_Entries on where items appear_.
■ ■ ■ ■ ■
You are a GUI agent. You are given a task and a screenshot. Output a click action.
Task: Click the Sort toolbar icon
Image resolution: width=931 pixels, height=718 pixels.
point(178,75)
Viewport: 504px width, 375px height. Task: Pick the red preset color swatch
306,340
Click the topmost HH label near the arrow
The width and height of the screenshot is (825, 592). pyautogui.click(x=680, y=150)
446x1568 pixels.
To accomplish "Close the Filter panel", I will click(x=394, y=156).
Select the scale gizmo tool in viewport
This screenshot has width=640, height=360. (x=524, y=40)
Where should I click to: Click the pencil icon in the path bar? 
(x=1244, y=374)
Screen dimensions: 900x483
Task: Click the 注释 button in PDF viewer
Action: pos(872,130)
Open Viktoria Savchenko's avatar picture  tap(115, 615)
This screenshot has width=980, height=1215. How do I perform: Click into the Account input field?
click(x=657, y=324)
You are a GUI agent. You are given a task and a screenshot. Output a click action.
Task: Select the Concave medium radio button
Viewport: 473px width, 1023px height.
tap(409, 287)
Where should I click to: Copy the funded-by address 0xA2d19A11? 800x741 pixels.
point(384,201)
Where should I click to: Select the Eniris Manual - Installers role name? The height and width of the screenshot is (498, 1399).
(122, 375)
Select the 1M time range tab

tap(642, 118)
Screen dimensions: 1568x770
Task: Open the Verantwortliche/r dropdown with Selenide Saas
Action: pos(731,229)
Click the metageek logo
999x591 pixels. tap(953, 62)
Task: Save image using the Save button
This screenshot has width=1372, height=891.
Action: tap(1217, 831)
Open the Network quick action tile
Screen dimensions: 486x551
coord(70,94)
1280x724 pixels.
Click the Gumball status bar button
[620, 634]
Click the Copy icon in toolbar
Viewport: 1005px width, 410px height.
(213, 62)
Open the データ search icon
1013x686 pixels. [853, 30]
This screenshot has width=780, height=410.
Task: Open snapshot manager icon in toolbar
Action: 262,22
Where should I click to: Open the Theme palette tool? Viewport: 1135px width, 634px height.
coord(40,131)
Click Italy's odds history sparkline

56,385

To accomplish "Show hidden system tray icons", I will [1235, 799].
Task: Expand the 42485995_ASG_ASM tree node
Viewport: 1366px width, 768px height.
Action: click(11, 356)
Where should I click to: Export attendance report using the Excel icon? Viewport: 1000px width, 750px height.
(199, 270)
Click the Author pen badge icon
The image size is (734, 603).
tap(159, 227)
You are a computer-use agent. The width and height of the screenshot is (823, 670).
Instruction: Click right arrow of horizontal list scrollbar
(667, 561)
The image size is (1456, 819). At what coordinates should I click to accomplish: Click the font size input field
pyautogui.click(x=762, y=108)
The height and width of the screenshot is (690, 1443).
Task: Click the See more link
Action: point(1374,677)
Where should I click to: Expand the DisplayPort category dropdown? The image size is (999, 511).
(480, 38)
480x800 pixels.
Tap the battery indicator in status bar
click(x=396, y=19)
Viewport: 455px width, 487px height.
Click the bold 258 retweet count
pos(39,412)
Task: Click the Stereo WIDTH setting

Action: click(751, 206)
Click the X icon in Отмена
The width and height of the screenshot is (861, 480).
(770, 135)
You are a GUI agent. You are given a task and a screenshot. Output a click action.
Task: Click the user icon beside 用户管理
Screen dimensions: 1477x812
■ ■ ■ ■ ■
_Exercise description_.
Update the items above by replacing every "Where should I click to" with "Where do I click to". Keep everything else the same.

_The answer_.
You are a GUI agent. You are given a task and a screenshot. Output a click action.
Task: Click the Sort toolbar icon
Image resolution: width=931 pixels, height=718 pixels.
point(178,75)
Viewport: 504px width, 375px height. Task: Pick the red preset color swatch
306,340
Click the topmost HH label near the arrow
The width and height of the screenshot is (825, 592). pyautogui.click(x=680, y=150)
446x1568 pixels.
To accomplish "Close the Filter panel", I will click(x=394, y=156).
Select the scale gizmo tool in viewport
This screenshot has width=640, height=360. (x=524, y=40)
Where do I click to: Click the pencil icon in the path bar? 
(x=1244, y=374)
Screen dimensions: 900x483
Task: Click the 注释 button in PDF viewer
Action: pos(872,130)
Open Viktoria Savchenko's avatar picture  tap(115, 615)
This screenshot has width=980, height=1215. How do I perform: Click into the Account input field?
click(x=657, y=324)
You are a GUI agent. You are given a task and a screenshot. Output a click action.
Task: Select the Concave medium radio button
Viewport: 473px width, 1023px height.
tap(409, 287)
Where do I click to: Copy the funded-by address 0xA2d19A11? 800x741 pixels.
point(384,201)
Where do I click to: Select the Eniris Manual - Installers role name? The height and width of the screenshot is (498, 1399).
(122, 375)
Select the 1M time range tab

tap(642, 118)
Screen dimensions: 1568x770
Task: Open the Verantwortliche/r dropdown with Selenide Saas
Action: pos(731,229)
Click the metageek logo
999x591 pixels. tap(953, 62)
Task: Save image using the Save button
This screenshot has width=1372, height=891.
Action: tap(1217, 831)
Open the Network quick action tile
Screen dimensions: 486x551
coord(70,94)
1280x724 pixels.
Click the Gumball status bar button
[620, 634]
Click the Copy icon in toolbar
Viewport: 1005px width, 410px height.
(213, 62)
Open the データ search icon
1013x686 pixels. [853, 30]
This screenshot has width=780, height=410.
Task: Open snapshot manager icon in toolbar
Action: 262,22
Where do I click to: Open the Theme palette tool? Viewport: 1135px width, 634px height.
coord(40,131)
Click Italy's odds history sparkline

56,385

To accomplish "Show hidden system tray icons", I will [1235, 799].
Task: Expand the 42485995_ASG_ASM tree node
Viewport: 1366px width, 768px height.
Action: click(11, 356)
Where do I click to: Export attendance report using the Excel icon? Viewport: 1000px width, 750px height.
(199, 270)
Click the Author pen badge icon
The image size is (734, 603).
tap(159, 227)
You are a computer-use agent. The width and height of the screenshot is (823, 670).
Instruction: Click right arrow of horizontal list scrollbar
(667, 561)
The image size is (1456, 819). At what coordinates should I click to accomplish: Click the font size input field
pyautogui.click(x=762, y=108)
The height and width of the screenshot is (690, 1443).
Task: Click the See more link
Action: point(1374,677)
Where do I click to: Expand the DisplayPort category dropdown? The image size is (999, 511).
(480, 38)
480x800 pixels.
Tap the battery indicator in status bar
click(x=396, y=19)
Viewport: 455px width, 487px height.
Click the bold 258 retweet count
pos(39,412)
Task: Click the Stereo WIDTH setting

Action: click(751, 206)
Click the X icon in Отмена
The width and height of the screenshot is (861, 480).
(770, 135)
You are a GUI agent. You are given a task and a screenshot. Output a click action.
Task: Click the user icon beside 用户管理
Screen dimensions: 1477x812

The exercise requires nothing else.